Sul tema della bioeconomia è tornata, poi, la dott.ssa Mariagiovanna Vetere, in rappresentanza del Cluster Spring Italiano della Bioeconomia Circolare, sottolineando che va fatta sempre attenzione alle informazioni che quotidianamente riceviamo in materia di bioplastiche. “La bioeconomia è un patto tra l’uomo e la natura e cioè tutte le attività compiute dalle aziende che utilizzano come fonte materie prime naturali. Il Cluster Spring ne raduna moltissime di settori molto diversi, sia pubbliche che private, lavorando insieme e incentivando la richiesta di accessi ai fondi pubblici per la ricerca. Il settore dei biomateriali, che non sono solo le bioplastiche, sta cercando di crescere con non poche difficoltà dal momento in cui chi viene dal settore del fossile non cede molto facilmente il terreno. Per questo stiamo cercando di promuovere un cambiamento culturale partendo dall’informazione scientifica di materiali rinnovabili e sostenibili impiegabili come ad esempio il mais, la canapa o lo zucchero ma più in generale di tutte le risorse lavorate nelle bioraffinerie. Esse lavorano esattamente come le raffinerie tradizionali: entra un solo materiale e escono molti prodotti diversi. Secondo noi, ma anche secondo i dati di Banca Intesa, ad uno Stato conviene molto investire in bioeconomia poiché ciò vuol dire creare anche posti di lavoro. Ma soprattutto vuol dire valorizzare i prodotti agricoli e incentivare alla diversificazione delle colture. La bioeconomia crea ricchezza locale”.

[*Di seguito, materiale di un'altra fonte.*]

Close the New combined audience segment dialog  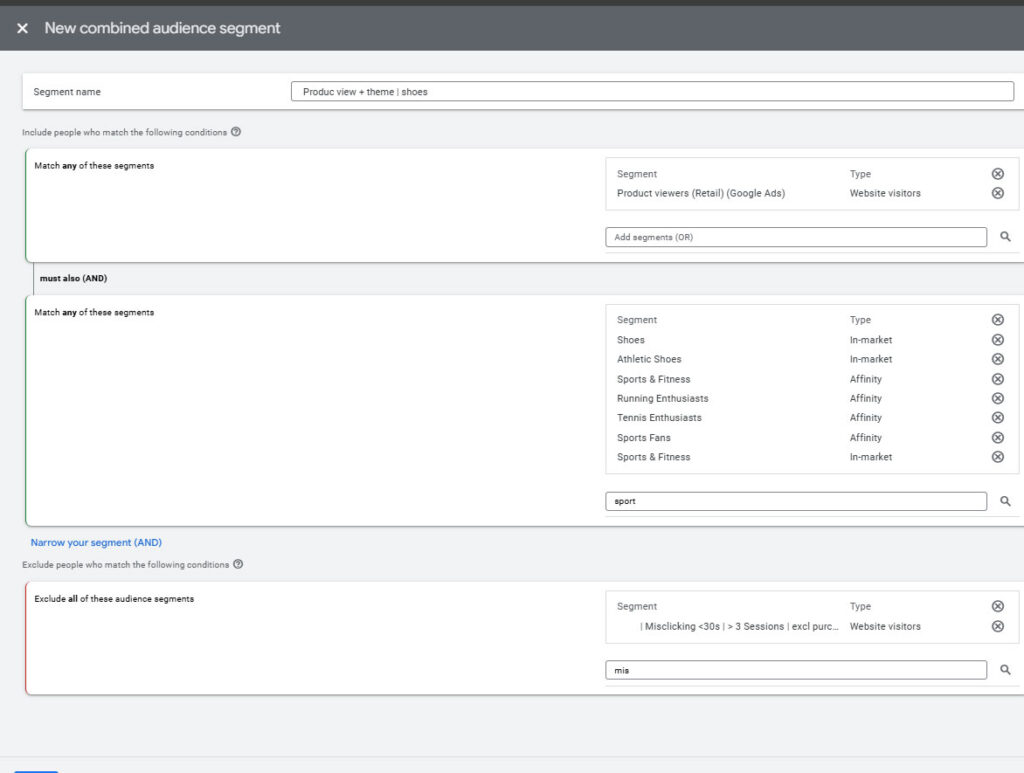[22, 28]
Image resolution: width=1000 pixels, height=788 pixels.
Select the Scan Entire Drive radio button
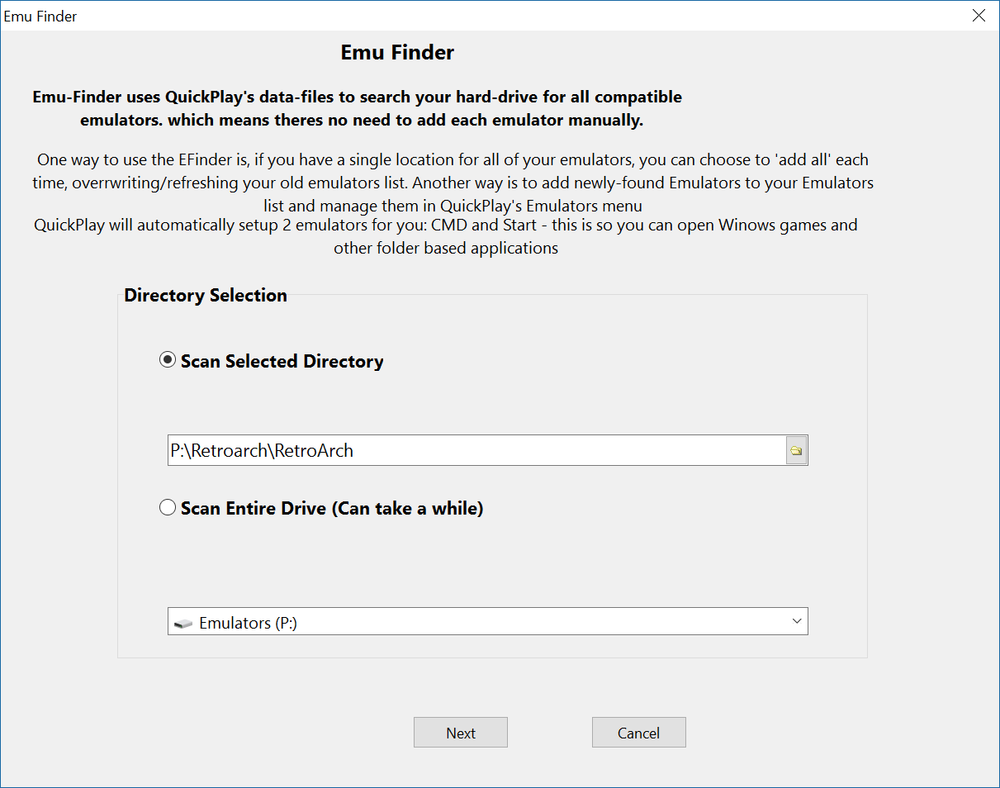pyautogui.click(x=168, y=508)
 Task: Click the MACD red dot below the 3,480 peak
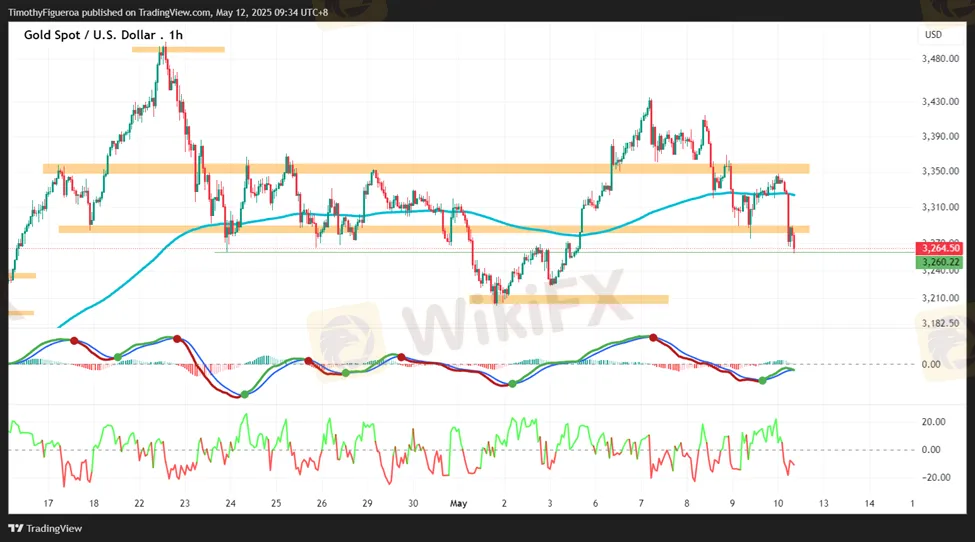pyautogui.click(x=177, y=339)
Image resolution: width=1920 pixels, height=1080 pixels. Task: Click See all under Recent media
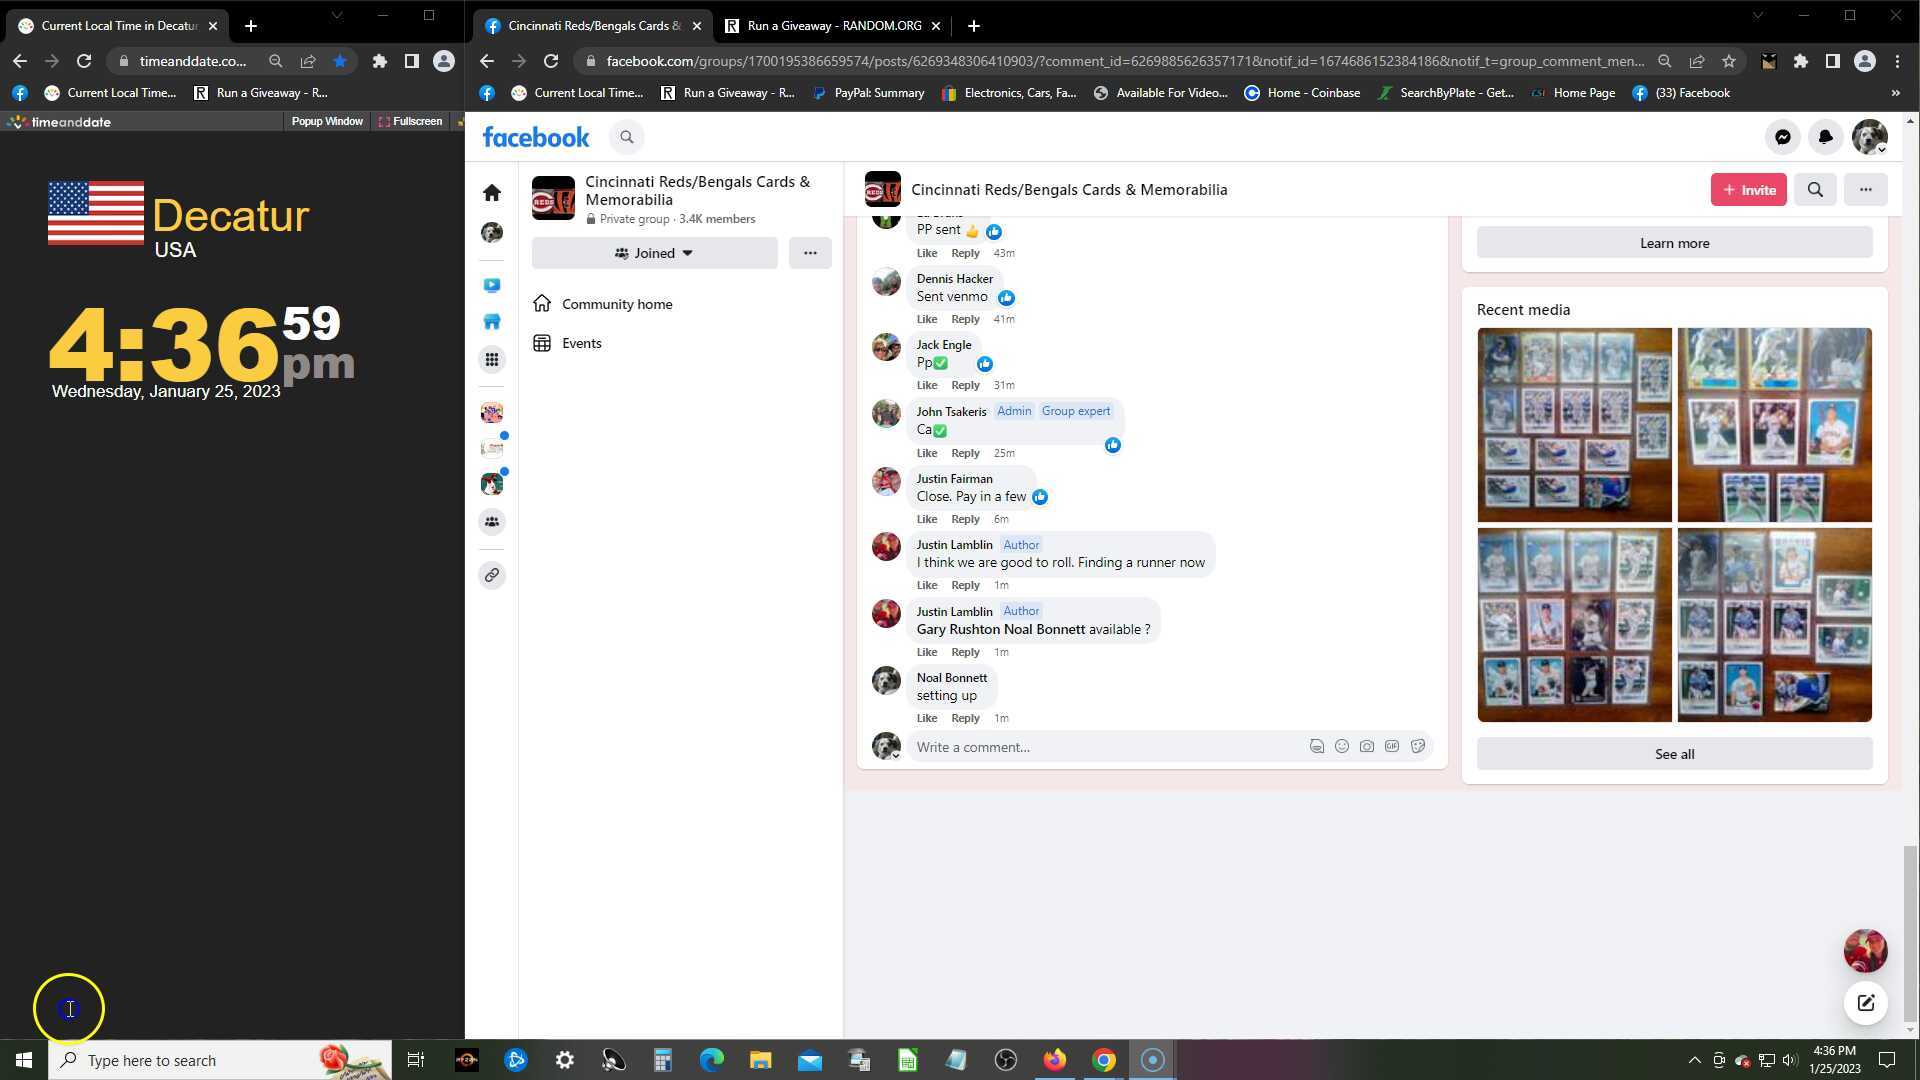click(x=1674, y=754)
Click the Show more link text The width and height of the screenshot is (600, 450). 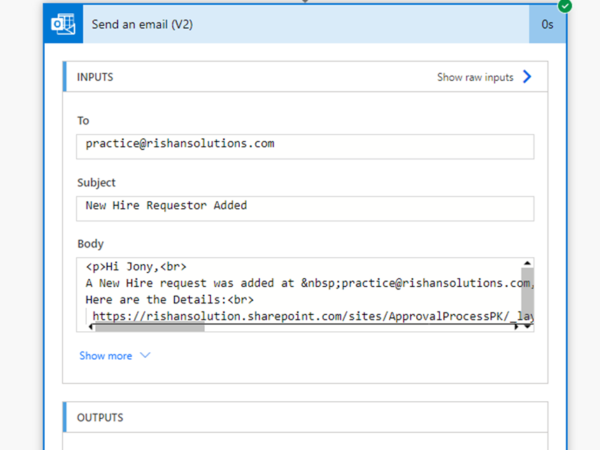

Affinché ci sia un reale cambiamento è anche molto importante lavorare sulla qualità della comunicazione, della formazione e dell’informazione, continua Daniele De Rossi (Cluster Agrifood): “C’è ancora troppa poca consapevolezza sui biomateriali da parte dei cittadini, dei policy maker, degli operatori industriali e a volte anche della comunità scientifica. Noi animatori della bioeconomia dobbiamo investire di più su questi aspetti”. Di pari passo, Angelo Gentili (Legambiente) ha sottolineato come l’associazione che rappresenta, da sempre promuove ricerca e informazione scientifica. La sua convinzione, infatti, è che uno degli aspetti importanti per combattere il cambiamento climatico è la scelta di intraprendere la strada dell’agroecologia: “Agricoltura e ecologia devono andare di pari passo, un ambientalista può dare spunti ma poi spetta agli agricoltori il ruolo di migliorare il sistema”.